Heavy alcohol consumption plays a synergistic role with heavy tobacco consumption in the development of head and neck squamous cell cancers, commonly known as cancer of the mouth, nose or throat. But the intense stigma associated with heavy drinking can lead patients to hide information when transparency is needed the most.
As a cancer specialist, I’ve had less-than-honest conversations with patients and I know how much they can hurt a provider’s attempts to treat a patient as effectively as possible.
Creating family friction
A patient’s guilt or fear of embarrassment about drinking usually crops up during the initial consultation. This is when we ask patients for a social history, including whether they’re currently using tobacco, street drugs or alcohol, or have in the past.
Often we notice a discrepancy between the information we get from a patient and what we get from family members. When this happens, it creates an awkward situation where we may unintentionally create friction between patient and family. It also creates a conundrum because it becomes nearly impossible to get an accurate social history for the patient.
No judgment here
Before I ask patients sensitive questions, I always emphasize that I am not judging them. I merely want to get an accurate history of how much they drink since it does affect care following cancer surgery.
Patients who drink daily may be physiologically dependent on alcohol. This can be true whether they drink two or 20 alcoholic beverages a day. Some patients are aware that they’re dependent, but others aren’t.
Help with withdrawal
If we believe a patient is dependent on alcohol, the surgical staff can help with the Clinical Institute Withdrawal Assessment for Alcohol. The CIWA is a 10-item list used to diagnose physiological dependence and help patients through withdrawal.

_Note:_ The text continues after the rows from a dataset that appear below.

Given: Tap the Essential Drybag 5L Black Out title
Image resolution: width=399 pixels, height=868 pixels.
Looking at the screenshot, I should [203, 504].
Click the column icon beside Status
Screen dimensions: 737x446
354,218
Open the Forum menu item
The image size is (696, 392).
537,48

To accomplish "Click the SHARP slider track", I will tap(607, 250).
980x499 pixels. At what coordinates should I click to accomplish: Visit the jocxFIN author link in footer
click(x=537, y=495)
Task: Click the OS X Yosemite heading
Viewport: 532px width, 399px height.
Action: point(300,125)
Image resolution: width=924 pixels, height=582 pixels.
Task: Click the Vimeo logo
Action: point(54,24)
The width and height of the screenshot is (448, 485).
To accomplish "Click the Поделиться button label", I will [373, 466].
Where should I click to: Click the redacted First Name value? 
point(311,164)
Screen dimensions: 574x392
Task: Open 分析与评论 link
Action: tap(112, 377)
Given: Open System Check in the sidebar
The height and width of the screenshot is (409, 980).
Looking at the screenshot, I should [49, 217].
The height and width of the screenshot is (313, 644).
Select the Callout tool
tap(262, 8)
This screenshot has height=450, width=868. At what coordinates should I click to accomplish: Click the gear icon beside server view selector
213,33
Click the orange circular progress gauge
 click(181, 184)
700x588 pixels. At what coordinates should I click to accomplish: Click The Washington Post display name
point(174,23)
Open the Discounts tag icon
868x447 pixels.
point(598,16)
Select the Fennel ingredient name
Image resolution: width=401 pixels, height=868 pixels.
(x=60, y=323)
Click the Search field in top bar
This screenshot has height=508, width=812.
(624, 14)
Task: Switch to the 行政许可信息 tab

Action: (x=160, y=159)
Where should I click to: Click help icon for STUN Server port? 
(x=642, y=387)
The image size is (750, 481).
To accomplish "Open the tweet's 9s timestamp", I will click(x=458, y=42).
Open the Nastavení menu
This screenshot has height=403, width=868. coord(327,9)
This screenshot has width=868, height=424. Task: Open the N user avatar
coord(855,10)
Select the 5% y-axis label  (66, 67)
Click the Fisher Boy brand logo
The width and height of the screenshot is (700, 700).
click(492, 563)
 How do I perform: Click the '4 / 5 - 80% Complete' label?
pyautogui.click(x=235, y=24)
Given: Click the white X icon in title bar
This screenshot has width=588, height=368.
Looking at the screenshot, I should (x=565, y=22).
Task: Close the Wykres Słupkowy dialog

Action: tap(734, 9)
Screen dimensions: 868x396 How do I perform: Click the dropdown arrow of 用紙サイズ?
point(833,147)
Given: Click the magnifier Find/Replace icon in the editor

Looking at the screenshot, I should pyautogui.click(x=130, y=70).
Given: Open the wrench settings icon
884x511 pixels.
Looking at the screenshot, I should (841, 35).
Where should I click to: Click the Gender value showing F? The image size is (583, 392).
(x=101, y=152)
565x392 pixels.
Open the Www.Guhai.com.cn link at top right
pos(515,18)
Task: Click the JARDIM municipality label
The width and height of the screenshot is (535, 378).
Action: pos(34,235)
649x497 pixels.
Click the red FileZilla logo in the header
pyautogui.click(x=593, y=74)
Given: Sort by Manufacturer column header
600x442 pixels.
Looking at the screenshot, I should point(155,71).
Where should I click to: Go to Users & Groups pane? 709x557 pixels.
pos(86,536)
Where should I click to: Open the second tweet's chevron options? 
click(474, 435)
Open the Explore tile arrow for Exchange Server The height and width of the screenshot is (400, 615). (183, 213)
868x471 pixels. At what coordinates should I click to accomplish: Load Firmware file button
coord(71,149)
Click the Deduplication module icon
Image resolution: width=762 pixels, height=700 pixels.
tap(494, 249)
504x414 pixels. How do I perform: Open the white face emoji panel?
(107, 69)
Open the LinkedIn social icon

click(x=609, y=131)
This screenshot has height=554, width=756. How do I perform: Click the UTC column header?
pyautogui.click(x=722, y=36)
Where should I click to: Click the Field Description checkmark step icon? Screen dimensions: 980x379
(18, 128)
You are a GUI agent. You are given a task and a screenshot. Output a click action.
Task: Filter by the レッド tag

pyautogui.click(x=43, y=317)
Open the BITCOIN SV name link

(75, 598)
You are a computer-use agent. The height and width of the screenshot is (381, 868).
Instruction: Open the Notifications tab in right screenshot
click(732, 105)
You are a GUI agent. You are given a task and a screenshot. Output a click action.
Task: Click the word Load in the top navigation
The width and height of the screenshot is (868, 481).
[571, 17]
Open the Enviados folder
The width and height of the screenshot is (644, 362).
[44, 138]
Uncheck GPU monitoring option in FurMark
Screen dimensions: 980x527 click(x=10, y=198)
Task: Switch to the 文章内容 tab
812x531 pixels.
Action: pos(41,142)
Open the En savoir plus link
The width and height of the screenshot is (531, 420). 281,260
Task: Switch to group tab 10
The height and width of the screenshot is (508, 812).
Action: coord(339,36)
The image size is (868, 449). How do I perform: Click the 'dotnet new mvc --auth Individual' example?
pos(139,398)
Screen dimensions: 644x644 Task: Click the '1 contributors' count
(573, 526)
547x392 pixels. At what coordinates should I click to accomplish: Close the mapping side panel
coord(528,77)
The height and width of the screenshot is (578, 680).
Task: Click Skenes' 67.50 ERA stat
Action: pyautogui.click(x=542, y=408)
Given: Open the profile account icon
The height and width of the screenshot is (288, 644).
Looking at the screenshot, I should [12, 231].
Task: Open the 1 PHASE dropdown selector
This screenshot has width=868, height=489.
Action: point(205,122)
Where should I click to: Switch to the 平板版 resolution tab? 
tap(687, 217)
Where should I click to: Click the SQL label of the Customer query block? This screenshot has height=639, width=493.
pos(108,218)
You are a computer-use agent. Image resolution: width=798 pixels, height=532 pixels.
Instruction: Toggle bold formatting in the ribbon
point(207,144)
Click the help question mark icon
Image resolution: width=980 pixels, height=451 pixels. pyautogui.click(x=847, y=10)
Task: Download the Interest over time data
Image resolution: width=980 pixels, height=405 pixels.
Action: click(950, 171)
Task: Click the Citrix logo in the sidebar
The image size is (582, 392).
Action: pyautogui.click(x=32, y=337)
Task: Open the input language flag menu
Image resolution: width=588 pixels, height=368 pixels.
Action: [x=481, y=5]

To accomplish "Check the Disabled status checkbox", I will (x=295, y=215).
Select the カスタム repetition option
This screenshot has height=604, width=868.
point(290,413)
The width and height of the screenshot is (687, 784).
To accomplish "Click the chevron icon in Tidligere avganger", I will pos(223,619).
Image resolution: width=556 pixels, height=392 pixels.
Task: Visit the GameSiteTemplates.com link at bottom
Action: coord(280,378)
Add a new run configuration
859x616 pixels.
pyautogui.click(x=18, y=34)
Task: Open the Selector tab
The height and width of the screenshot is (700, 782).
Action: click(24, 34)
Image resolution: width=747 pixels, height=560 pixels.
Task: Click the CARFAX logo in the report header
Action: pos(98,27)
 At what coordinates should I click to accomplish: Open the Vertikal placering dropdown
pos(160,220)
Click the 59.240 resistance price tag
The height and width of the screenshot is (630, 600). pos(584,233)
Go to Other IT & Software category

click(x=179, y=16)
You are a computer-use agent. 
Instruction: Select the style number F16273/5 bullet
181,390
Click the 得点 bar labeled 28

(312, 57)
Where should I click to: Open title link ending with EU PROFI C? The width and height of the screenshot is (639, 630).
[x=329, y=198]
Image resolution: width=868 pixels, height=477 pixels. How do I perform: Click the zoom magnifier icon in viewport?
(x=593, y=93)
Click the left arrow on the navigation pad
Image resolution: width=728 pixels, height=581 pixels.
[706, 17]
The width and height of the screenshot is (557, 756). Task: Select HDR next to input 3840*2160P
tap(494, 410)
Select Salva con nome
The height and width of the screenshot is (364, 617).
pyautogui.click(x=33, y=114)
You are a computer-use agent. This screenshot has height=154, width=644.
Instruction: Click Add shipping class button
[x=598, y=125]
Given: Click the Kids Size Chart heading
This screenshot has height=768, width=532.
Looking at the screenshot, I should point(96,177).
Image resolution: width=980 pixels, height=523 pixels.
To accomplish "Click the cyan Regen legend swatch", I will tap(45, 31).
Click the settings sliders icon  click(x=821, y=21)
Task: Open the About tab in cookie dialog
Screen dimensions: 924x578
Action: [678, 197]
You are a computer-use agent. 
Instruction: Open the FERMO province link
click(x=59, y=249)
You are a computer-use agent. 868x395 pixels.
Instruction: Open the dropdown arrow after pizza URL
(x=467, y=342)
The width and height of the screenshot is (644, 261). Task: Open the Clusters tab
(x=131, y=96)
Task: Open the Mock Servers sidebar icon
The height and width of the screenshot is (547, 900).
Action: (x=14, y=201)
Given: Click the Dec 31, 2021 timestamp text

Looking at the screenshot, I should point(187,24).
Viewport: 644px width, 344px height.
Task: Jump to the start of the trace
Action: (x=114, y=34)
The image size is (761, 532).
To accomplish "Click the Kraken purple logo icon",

Alcohol withdrawal symptoms can range from tremors to psychomotor agitation, which includes restlessness, pacing and rapid talking. In some cases, symptoms can progress to seizures and even death. It’s crucial for clinicians to be aware of the potential for alcohol withdrawal so we can help patients manage it safely.
Minimizing health risks
It’s not uncommon for patients to minimize their drinking history, again, likely out of guilt and the stigma attached to heavy drinking. But when I have this experience with a patient, it feels like being struck by a freight train that should have been easily spotted and heard, even a mile away.
Hiding the truth can create a dense fog that prevents a provider from seeing what’s coming. As uncomfortable as it might be, providing an accurate health history will help your physician provide the best care possible and minimize any potential risks.